■ Brief ■
Return only the lines of the listing below that run from the line with "Open the Remote Explorer panel" through the line with "Task: Untick Enable this account checkbox", both ends included, exactly as written.

■ Records ■
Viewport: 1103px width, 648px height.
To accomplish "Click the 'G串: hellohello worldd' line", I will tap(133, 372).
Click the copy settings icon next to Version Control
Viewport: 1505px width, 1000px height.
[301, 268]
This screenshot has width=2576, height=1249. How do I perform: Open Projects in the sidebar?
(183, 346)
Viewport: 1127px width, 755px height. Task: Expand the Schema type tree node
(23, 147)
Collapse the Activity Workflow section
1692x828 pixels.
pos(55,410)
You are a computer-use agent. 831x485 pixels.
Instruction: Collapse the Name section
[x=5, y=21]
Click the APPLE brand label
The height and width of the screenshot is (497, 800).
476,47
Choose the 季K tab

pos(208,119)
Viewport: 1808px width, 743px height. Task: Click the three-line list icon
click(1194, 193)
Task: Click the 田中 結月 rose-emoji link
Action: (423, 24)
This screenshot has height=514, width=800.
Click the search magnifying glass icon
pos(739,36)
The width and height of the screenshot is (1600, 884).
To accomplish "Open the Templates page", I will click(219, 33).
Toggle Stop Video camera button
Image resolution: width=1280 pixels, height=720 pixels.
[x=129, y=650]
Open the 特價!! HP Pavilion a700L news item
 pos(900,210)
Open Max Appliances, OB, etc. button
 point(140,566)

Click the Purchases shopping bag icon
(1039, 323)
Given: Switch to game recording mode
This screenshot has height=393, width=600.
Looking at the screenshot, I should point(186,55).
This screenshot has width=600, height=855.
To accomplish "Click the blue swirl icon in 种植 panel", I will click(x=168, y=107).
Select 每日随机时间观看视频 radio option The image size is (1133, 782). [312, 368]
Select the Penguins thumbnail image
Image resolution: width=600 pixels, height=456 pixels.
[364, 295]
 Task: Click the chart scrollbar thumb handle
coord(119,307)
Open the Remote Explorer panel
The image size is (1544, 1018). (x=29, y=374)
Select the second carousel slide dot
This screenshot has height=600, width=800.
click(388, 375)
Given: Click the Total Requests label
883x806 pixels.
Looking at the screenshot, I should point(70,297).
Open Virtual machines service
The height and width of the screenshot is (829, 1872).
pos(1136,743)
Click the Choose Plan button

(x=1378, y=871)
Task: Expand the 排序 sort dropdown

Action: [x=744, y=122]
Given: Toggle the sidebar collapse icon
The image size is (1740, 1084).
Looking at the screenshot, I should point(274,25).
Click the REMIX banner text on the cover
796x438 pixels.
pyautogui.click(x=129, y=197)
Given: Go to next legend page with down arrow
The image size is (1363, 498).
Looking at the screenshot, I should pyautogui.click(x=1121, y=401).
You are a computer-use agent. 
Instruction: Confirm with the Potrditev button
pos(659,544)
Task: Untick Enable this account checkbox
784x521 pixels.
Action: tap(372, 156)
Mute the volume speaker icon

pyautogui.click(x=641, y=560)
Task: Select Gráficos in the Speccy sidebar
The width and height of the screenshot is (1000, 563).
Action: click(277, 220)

■ Exercise solution ■
Open the Remote Explorer panel
The image size is (1544, 1018). (x=29, y=374)
Select the second carousel slide dot
This screenshot has height=600, width=800.
click(388, 375)
Given: Click the Total Requests label
883x806 pixels.
Looking at the screenshot, I should point(70,297).
Open Virtual machines service
The height and width of the screenshot is (829, 1872).
pos(1136,743)
Click the Choose Plan button

(x=1378, y=871)
Task: Expand the 排序 sort dropdown

Action: [x=744, y=122]
Given: Toggle the sidebar collapse icon
The image size is (1740, 1084).
Looking at the screenshot, I should point(274,25).
Click the REMIX banner text on the cover
796x438 pixels.
pyautogui.click(x=129, y=197)
Given: Go to next legend page with down arrow
The image size is (1363, 498).
Looking at the screenshot, I should pyautogui.click(x=1121, y=401).
You are a computer-use agent. 
Instruction: Confirm with the Potrditev button
pos(659,544)
Task: Untick Enable this account checkbox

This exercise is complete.